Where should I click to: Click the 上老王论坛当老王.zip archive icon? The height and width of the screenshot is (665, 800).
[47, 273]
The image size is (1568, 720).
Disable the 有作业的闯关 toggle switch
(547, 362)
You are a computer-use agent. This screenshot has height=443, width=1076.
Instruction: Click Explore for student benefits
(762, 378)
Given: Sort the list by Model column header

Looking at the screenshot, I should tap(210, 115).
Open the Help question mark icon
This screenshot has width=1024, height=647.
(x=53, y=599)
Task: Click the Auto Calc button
____________
- Problem -
Your response should consist of the records, printed exactly.

- Result -
Where should I click to: Click the 上老王论坛当老王.zip archive icon? The height and width of the screenshot is (665, 800).
[47, 273]
The image size is (1568, 720).
Disable the 有作业的闯关 toggle switch
(547, 362)
You are a computer-use agent. This screenshot has height=443, width=1076.
Instruction: Click Explore for student benefits
(762, 378)
Given: Sort the list by Model column header

Looking at the screenshot, I should tap(210, 115).
Open the Help question mark icon
This screenshot has width=1024, height=647.
(x=53, y=599)
Task: Click the Auto Calc button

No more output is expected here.